Bayangin gini deh, kalo founding father jurnalisme Indonesia, Tirto Adhi Suryo, tiba-tiba respawn di zaman serba digital ini. Bukan jadi influencer TikTok joget-joget, tapi malah gabung tim media serikat buruh. Gokil nggak tuh? Nah, kegabutan ini yang bikin gue, anak serikat buruh generasi Z yang lagi struggle nyari jati diri, akhirnya bikin sesi interview imajiner sama Bapak Pers satu ini. Tujuannya? Biar galau gue kelar, dapat pencerahan, dan yang pasti, biar semangat juang buruh zaman now ini nggak kendor-kendor amat.

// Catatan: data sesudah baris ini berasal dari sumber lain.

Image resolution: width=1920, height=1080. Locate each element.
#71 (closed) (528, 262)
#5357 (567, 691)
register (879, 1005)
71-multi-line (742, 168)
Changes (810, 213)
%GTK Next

"Media serikat pekerja: jembatan megah antara perjuangan dan kemenangan; di sinilah suara buruh berpadu membentuk simfoni keadilan!"--Tim Media FSP FARKES-R
Gue (Anak Serikat Millennial): Bapak Tirto, pertama-tama, welcome to the future! Kayaknya Bapak kaget banget ya liat dunia sekarang? Informasi kecepatannya udah kayak kilat, media sosial bejibun, tapi kok malah rasanya makin susah nyampein suara buruh ke publik? Dulu zaman Bapak, media cetak mungkin terbatas, tapi kok kayaknya lebih ngefek ya?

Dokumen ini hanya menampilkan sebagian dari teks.